EXERCISE INSTRUCTIONS -
Across the records below, how many lines include the string "checkbox"? State the number and nothing more.

Dataset entries -

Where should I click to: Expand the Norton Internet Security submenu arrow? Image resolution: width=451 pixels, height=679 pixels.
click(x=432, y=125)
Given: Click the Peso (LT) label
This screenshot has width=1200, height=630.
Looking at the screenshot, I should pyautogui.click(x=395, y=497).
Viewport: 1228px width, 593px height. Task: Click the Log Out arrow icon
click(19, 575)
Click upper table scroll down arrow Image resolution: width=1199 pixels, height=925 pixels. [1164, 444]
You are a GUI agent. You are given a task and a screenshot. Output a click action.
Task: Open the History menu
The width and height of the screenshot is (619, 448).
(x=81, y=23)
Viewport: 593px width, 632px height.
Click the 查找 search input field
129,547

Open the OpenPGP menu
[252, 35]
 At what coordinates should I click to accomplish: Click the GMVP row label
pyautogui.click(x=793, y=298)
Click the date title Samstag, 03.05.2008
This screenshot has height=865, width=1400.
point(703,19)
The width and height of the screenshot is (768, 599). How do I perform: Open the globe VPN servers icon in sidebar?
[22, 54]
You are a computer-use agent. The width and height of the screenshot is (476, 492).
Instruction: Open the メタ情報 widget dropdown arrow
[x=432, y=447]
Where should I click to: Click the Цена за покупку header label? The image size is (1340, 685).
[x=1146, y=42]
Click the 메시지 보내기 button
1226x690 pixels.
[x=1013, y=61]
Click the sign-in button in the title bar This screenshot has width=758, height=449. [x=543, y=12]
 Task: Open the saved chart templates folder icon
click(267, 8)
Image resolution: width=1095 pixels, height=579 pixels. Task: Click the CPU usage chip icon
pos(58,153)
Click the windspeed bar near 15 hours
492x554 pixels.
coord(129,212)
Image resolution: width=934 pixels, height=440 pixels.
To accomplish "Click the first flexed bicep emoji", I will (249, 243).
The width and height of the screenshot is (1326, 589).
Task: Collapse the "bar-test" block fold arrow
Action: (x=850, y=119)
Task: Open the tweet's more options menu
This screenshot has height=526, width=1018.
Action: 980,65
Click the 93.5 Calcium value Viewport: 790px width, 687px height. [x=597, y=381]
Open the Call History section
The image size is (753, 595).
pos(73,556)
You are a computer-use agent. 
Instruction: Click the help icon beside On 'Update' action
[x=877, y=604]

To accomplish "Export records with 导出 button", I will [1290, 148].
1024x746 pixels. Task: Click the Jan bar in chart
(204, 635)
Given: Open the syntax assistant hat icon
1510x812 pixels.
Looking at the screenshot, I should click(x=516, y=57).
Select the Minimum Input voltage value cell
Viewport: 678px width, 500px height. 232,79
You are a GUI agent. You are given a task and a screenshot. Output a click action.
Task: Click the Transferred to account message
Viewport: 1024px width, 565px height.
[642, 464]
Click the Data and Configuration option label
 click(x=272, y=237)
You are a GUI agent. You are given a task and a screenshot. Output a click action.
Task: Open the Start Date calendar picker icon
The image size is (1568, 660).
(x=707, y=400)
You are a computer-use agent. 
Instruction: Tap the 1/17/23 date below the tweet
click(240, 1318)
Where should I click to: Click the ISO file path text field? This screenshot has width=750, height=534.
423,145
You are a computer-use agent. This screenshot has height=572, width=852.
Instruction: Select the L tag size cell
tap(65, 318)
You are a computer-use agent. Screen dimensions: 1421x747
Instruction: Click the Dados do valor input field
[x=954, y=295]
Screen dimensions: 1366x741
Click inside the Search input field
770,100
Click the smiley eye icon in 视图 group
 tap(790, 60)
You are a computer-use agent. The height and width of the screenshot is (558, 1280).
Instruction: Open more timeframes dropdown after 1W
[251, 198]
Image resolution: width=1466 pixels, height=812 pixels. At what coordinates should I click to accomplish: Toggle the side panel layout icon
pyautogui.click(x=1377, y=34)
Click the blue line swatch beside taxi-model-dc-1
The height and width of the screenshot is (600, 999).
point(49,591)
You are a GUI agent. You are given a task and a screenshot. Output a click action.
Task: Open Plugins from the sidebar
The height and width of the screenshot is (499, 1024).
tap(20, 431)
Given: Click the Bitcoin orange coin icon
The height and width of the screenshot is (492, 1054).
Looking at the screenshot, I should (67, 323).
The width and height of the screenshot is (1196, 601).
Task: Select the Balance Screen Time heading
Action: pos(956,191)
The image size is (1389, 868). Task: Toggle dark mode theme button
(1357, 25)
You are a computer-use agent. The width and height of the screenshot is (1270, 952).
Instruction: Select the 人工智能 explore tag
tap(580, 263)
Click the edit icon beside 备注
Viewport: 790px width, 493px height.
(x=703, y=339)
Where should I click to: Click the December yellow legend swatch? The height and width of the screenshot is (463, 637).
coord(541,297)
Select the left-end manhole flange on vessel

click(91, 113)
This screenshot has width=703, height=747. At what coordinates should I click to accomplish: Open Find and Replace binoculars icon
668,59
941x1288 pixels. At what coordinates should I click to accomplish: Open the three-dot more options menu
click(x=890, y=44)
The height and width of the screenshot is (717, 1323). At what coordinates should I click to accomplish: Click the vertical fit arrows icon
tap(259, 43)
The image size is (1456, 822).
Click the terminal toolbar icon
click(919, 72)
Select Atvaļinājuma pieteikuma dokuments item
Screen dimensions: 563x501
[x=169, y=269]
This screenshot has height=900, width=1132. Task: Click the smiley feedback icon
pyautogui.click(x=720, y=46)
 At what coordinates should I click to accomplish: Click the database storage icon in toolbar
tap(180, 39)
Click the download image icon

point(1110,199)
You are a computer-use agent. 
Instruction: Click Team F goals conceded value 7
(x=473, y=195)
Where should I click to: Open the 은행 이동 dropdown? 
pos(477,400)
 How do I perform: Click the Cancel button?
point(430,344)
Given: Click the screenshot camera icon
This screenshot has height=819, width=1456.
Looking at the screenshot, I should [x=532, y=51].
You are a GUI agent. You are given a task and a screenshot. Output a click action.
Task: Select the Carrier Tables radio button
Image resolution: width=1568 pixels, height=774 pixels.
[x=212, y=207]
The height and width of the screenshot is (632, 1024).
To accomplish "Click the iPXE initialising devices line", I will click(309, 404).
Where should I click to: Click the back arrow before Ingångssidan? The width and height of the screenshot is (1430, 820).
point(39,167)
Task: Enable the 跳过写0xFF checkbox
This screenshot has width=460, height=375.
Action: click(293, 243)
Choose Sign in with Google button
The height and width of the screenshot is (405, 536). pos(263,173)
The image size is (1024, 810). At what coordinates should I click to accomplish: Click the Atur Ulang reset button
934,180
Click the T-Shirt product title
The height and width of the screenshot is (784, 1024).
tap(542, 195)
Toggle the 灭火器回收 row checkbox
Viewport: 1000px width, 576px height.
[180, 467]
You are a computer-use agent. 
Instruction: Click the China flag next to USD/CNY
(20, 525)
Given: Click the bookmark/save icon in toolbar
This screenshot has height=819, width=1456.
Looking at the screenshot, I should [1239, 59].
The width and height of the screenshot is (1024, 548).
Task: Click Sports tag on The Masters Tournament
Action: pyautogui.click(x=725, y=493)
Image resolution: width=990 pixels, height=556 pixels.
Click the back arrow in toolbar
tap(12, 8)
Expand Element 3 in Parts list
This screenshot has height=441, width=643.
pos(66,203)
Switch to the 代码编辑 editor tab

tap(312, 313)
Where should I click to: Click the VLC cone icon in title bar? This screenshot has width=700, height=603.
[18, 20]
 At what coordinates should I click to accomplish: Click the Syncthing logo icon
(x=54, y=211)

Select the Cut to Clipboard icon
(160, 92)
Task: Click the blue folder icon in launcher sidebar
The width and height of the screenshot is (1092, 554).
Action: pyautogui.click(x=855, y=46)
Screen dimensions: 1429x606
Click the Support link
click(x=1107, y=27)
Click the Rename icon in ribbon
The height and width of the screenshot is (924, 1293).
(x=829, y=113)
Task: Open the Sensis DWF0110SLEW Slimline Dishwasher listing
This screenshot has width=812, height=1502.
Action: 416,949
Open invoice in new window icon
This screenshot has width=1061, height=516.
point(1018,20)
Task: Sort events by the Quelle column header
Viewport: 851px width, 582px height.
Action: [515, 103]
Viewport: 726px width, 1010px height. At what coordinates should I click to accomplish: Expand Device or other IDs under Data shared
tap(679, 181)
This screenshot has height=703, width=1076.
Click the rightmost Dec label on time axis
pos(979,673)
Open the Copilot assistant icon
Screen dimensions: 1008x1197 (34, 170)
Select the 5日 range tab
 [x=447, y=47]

PROBLEM SOLUTION -
2